Problem statement: Whenever a line below includes the string "October", show it.

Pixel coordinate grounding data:

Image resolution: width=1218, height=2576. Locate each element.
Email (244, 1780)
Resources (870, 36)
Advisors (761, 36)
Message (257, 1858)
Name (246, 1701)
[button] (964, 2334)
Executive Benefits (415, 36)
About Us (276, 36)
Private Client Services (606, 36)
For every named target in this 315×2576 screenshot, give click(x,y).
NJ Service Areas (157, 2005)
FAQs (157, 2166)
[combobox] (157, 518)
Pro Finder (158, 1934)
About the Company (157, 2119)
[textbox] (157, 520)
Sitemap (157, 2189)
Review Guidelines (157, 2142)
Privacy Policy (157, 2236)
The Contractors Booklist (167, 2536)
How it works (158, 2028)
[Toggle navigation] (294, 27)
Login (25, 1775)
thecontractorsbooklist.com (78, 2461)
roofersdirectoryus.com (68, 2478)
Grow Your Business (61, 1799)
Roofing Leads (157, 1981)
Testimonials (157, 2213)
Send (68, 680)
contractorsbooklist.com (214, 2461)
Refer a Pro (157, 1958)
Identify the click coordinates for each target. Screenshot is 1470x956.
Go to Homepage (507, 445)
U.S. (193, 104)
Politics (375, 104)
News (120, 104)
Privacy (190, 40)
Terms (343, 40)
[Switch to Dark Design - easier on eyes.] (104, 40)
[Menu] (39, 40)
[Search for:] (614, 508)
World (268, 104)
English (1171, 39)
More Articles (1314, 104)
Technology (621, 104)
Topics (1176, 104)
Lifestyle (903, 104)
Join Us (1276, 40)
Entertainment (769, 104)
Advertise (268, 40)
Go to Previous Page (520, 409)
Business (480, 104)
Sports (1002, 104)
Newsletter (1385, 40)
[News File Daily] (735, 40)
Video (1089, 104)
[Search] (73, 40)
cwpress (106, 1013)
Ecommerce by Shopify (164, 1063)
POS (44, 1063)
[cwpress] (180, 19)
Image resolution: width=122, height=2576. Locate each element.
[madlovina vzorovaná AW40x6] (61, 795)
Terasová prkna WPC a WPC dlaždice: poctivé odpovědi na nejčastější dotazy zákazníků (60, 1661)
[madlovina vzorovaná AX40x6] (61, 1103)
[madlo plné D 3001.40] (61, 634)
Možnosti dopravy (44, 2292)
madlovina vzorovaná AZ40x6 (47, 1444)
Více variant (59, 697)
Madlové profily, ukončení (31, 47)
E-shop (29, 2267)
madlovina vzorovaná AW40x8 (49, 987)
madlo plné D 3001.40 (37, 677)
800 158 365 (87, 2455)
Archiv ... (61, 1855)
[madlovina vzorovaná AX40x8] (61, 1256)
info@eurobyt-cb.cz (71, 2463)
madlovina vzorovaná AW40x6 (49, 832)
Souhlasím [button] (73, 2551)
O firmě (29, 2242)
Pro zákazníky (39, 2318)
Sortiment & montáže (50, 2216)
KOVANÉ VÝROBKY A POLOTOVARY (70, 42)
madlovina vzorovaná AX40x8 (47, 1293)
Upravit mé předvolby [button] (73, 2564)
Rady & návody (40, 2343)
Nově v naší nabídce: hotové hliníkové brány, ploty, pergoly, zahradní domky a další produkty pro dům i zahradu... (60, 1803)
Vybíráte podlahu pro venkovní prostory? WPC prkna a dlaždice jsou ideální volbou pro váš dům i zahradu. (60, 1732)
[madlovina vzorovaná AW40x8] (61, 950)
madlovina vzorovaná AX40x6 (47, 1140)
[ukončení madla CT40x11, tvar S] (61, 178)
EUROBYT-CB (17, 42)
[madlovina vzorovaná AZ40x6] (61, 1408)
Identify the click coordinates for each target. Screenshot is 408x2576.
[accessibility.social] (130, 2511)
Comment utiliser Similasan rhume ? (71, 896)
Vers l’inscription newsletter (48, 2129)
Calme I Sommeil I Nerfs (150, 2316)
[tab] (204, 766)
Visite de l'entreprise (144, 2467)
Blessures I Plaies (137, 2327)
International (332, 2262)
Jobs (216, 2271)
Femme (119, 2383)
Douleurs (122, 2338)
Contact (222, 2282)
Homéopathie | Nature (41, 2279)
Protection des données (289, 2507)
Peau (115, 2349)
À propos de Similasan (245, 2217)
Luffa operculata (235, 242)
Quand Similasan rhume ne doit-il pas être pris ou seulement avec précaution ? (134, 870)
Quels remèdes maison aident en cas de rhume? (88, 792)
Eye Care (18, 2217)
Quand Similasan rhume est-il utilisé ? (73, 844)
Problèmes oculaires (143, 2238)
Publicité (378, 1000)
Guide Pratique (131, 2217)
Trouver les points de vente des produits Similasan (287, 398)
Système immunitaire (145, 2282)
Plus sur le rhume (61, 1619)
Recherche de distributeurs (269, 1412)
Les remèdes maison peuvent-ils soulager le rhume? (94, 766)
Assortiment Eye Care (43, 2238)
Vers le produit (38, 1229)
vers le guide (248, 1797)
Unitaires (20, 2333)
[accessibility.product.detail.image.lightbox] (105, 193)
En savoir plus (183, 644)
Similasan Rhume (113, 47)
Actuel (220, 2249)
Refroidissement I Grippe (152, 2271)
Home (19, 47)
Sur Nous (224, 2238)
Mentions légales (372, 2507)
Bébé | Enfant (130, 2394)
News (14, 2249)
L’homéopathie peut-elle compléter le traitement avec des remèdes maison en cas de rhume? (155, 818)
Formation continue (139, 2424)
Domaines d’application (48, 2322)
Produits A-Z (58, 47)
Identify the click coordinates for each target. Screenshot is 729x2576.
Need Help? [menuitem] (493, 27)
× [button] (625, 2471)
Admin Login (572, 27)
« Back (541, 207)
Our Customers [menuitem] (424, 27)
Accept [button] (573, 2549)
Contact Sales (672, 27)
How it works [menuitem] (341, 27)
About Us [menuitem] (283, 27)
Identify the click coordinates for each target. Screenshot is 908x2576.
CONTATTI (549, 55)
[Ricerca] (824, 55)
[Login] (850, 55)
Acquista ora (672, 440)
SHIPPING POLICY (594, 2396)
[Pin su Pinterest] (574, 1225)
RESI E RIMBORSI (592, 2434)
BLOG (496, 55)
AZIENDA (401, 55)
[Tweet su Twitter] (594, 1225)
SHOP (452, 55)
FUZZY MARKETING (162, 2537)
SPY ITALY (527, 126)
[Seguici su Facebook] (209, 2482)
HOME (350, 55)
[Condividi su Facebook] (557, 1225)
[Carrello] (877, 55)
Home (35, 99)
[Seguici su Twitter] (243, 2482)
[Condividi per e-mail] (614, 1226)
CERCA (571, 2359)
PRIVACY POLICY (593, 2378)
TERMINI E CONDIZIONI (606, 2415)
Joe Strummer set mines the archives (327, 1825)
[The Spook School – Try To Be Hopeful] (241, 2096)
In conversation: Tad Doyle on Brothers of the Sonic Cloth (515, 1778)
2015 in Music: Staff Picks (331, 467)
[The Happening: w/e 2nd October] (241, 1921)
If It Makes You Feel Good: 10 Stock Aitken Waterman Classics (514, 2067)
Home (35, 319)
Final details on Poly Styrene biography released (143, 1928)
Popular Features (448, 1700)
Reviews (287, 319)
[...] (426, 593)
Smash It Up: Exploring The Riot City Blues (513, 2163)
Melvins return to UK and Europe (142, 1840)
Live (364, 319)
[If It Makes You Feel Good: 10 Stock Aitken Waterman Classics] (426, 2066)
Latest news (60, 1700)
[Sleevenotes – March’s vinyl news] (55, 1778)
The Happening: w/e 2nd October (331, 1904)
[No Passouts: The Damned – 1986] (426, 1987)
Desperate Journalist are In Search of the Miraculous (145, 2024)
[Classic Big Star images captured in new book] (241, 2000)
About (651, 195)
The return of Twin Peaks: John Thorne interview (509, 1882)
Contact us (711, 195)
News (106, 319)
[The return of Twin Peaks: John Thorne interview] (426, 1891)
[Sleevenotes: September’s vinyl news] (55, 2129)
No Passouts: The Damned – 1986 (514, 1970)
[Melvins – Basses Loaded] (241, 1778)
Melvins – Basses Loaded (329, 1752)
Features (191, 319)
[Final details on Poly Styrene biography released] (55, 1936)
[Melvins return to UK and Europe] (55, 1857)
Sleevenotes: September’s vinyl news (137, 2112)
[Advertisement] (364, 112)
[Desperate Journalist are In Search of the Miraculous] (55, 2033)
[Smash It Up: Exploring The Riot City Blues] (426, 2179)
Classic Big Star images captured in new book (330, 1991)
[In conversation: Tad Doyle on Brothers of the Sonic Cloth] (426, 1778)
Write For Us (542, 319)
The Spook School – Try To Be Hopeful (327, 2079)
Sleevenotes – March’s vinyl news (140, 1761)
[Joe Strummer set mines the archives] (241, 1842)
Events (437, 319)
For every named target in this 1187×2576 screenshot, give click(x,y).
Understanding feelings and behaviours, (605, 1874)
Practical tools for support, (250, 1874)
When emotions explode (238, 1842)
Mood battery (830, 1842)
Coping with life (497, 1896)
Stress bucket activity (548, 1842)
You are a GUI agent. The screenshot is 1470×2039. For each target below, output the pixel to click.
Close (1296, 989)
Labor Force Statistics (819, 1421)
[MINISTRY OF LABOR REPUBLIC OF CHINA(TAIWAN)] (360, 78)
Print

Output for this exercise:
[The Happening: w/e 2nd October] (241, 1921)
The Happening: w/e 2nd October (331, 1904)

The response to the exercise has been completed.